╭─ Material for this exercise

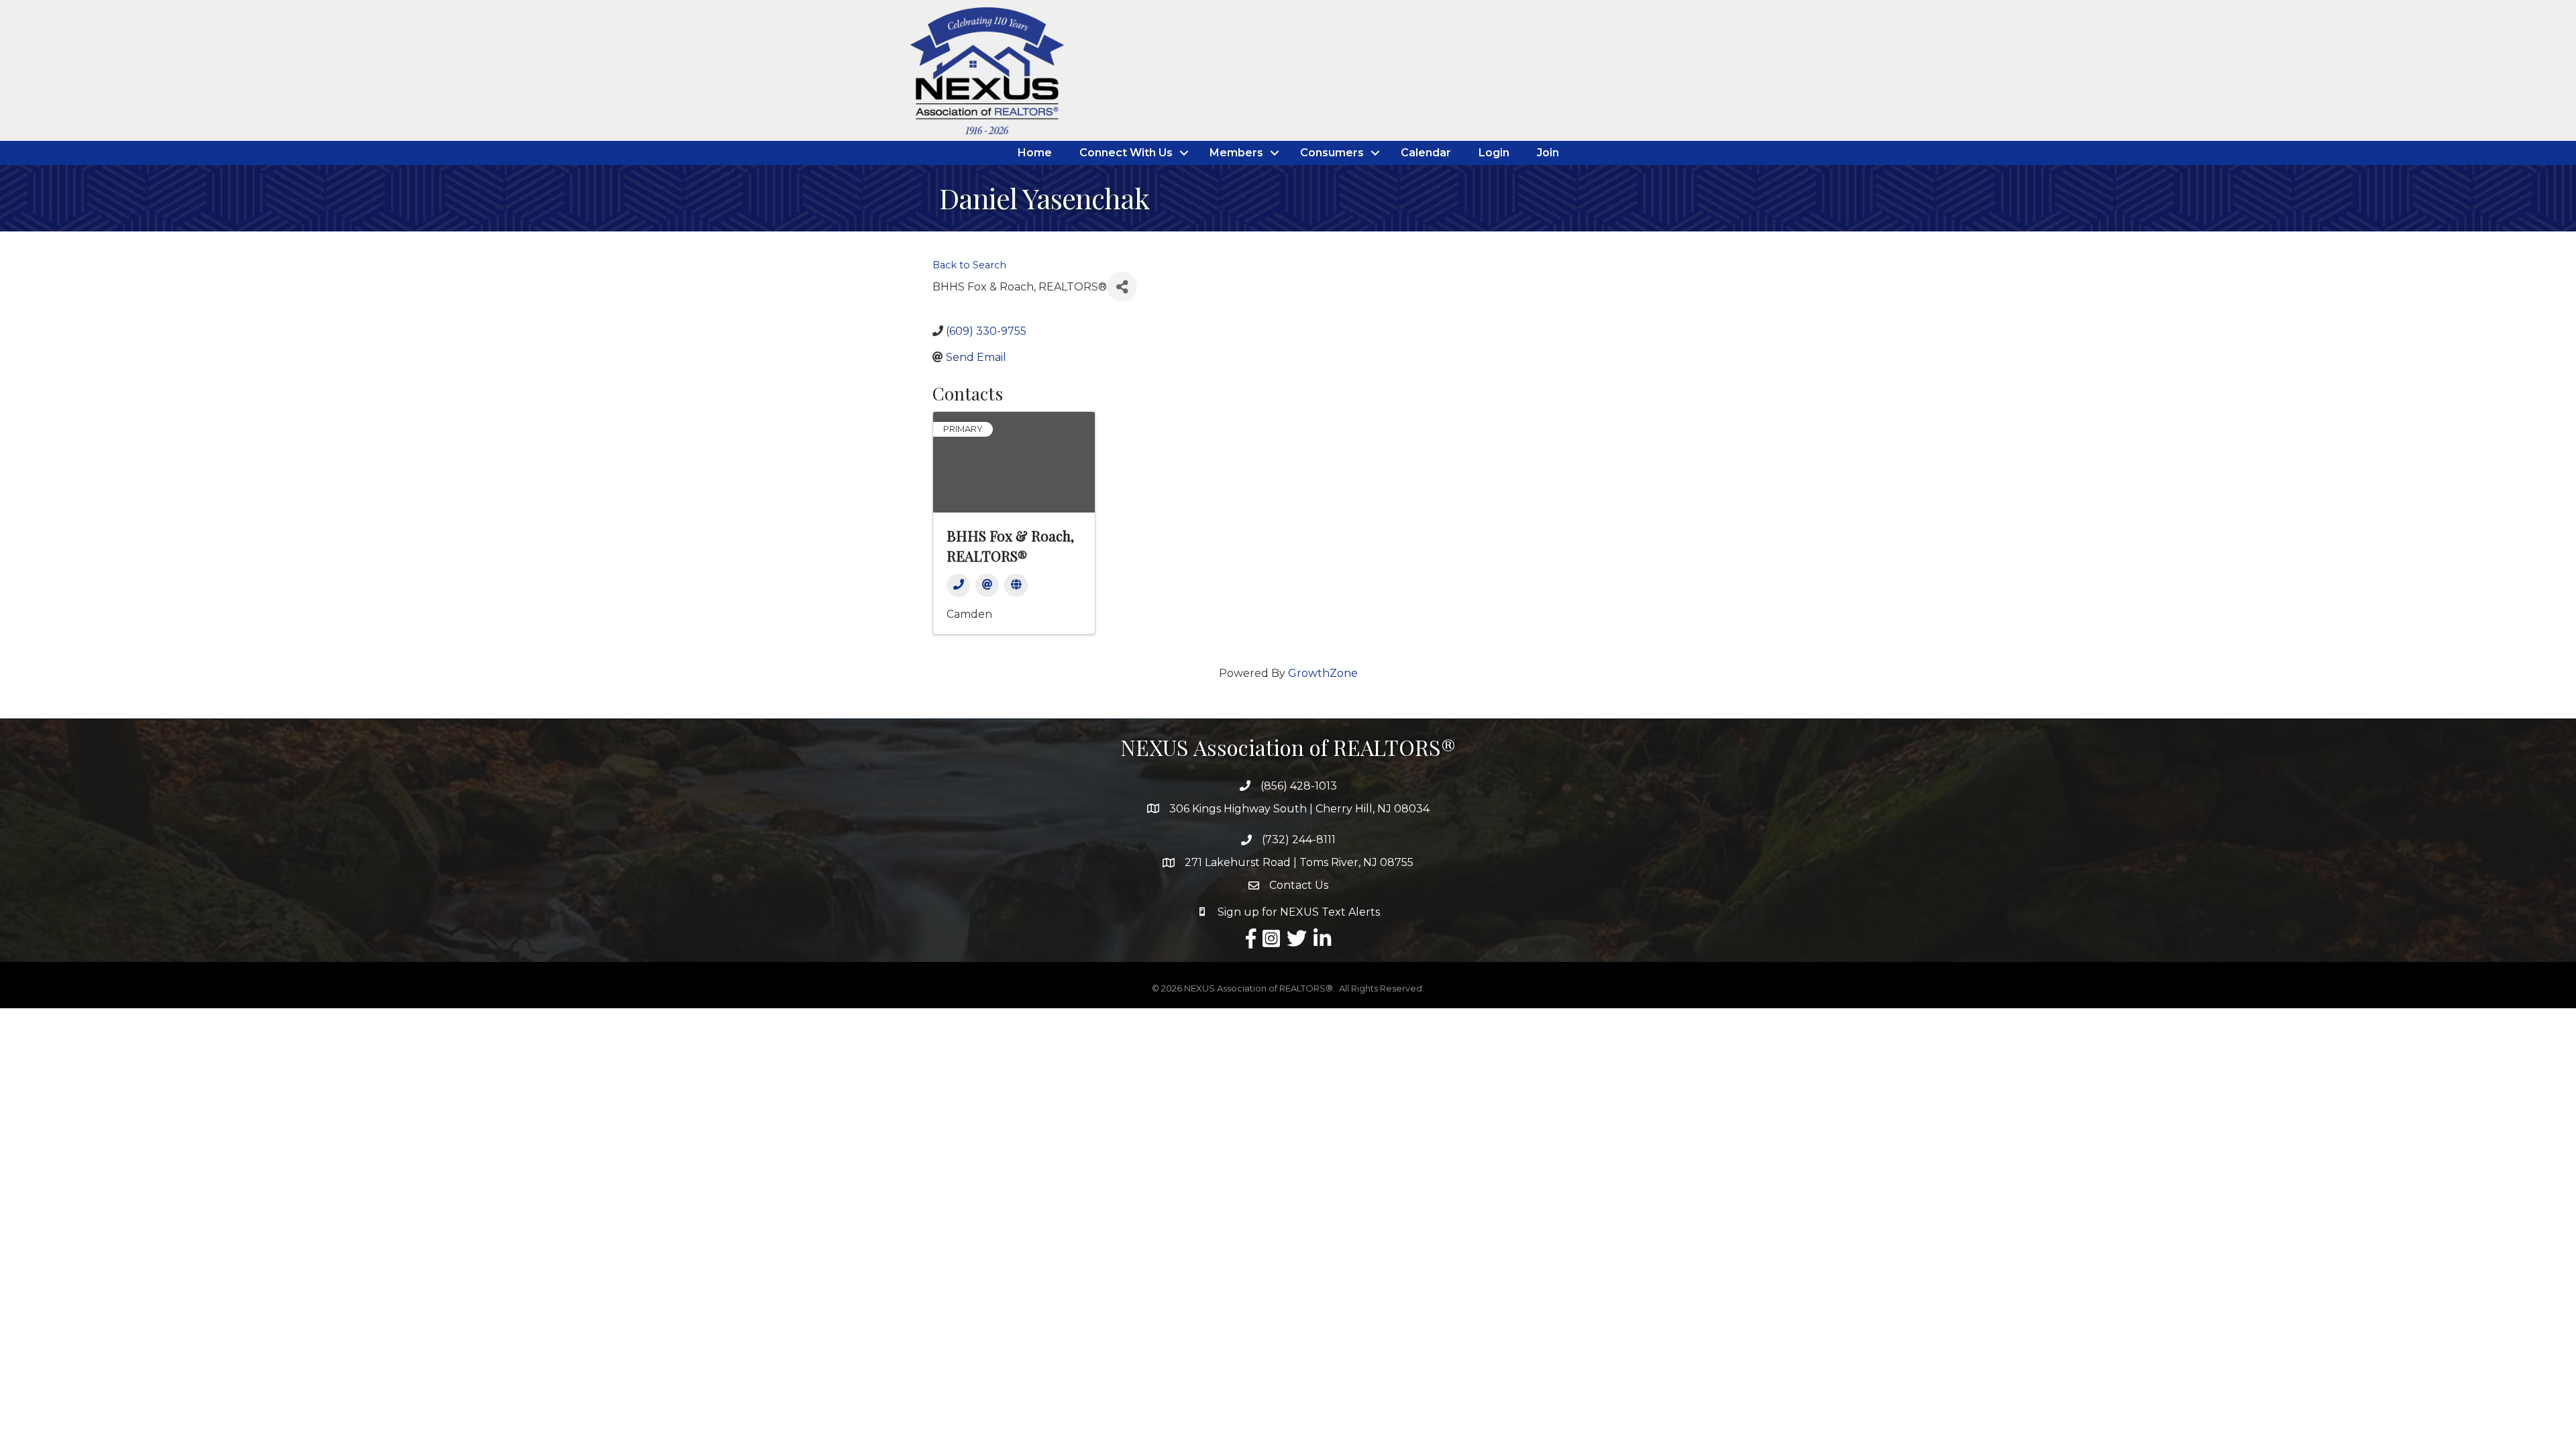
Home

╰─
╭─ Material for this exercise

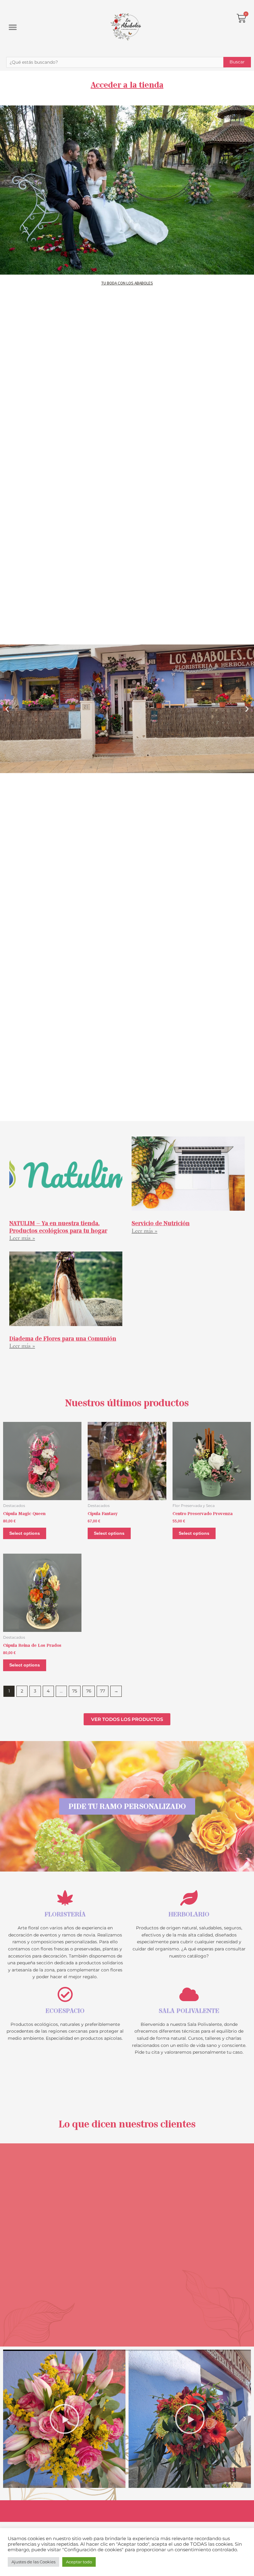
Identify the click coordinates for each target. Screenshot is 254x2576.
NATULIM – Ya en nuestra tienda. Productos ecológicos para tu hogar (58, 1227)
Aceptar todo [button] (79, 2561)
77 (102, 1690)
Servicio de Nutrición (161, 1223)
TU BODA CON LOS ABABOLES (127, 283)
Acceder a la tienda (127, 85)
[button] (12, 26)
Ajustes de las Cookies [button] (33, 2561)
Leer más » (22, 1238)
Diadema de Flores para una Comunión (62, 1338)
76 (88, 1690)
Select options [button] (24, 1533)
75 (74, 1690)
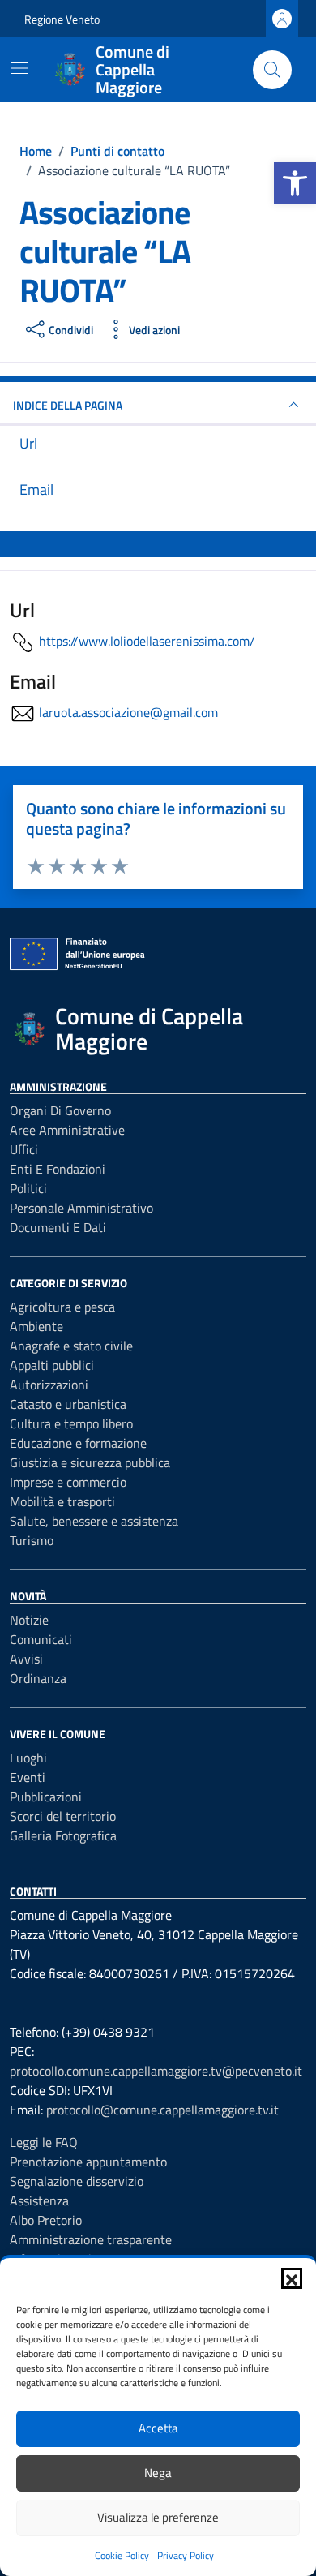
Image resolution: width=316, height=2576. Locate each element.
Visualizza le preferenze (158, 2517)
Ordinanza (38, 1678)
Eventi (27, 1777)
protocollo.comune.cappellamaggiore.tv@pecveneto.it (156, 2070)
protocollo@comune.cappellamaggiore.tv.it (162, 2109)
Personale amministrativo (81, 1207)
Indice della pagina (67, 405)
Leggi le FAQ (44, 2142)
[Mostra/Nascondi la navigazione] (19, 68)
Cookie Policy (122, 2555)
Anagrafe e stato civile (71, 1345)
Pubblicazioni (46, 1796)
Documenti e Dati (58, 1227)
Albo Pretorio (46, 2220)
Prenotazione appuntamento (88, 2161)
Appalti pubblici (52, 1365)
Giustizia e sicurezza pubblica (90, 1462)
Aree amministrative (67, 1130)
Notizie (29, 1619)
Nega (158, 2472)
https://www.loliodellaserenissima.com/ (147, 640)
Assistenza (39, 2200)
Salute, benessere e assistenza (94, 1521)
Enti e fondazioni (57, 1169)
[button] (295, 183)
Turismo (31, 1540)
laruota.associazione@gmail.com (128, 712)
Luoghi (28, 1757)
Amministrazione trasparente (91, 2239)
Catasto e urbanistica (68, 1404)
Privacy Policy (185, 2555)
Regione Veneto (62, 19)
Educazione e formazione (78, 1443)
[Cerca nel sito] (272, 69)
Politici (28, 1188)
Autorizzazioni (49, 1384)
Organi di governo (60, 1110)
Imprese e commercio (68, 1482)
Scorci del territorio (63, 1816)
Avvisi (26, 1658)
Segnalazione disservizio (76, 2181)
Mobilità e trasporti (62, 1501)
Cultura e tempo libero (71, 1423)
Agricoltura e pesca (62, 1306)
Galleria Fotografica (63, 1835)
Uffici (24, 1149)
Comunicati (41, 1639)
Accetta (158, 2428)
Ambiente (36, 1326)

╰─
╭─ Material for this exercise

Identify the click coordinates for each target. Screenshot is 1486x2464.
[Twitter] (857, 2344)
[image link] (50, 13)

╰─

# About this exercise
Reproduce the lines above, beginning at the line with "Politici (28, 1188)" and stopping after the line with "Ambiente (36, 1326)", exactly as they are.

# The answer
Politici (28, 1188)
Autorizzazioni (49, 1384)
Organi di governo (60, 1110)
Imprese e commercio (68, 1482)
Scorci del territorio (63, 1816)
Avvisi (26, 1658)
Segnalazione disservizio (76, 2181)
Mobilità e trasporti (62, 1501)
Cultura e tempo libero (71, 1423)
Agricoltura e pesca (62, 1306)
Galleria Fotografica (63, 1835)
Uffici (24, 1149)
Comunicati (41, 1639)
Accetta (158, 2428)
Ambiente (36, 1326)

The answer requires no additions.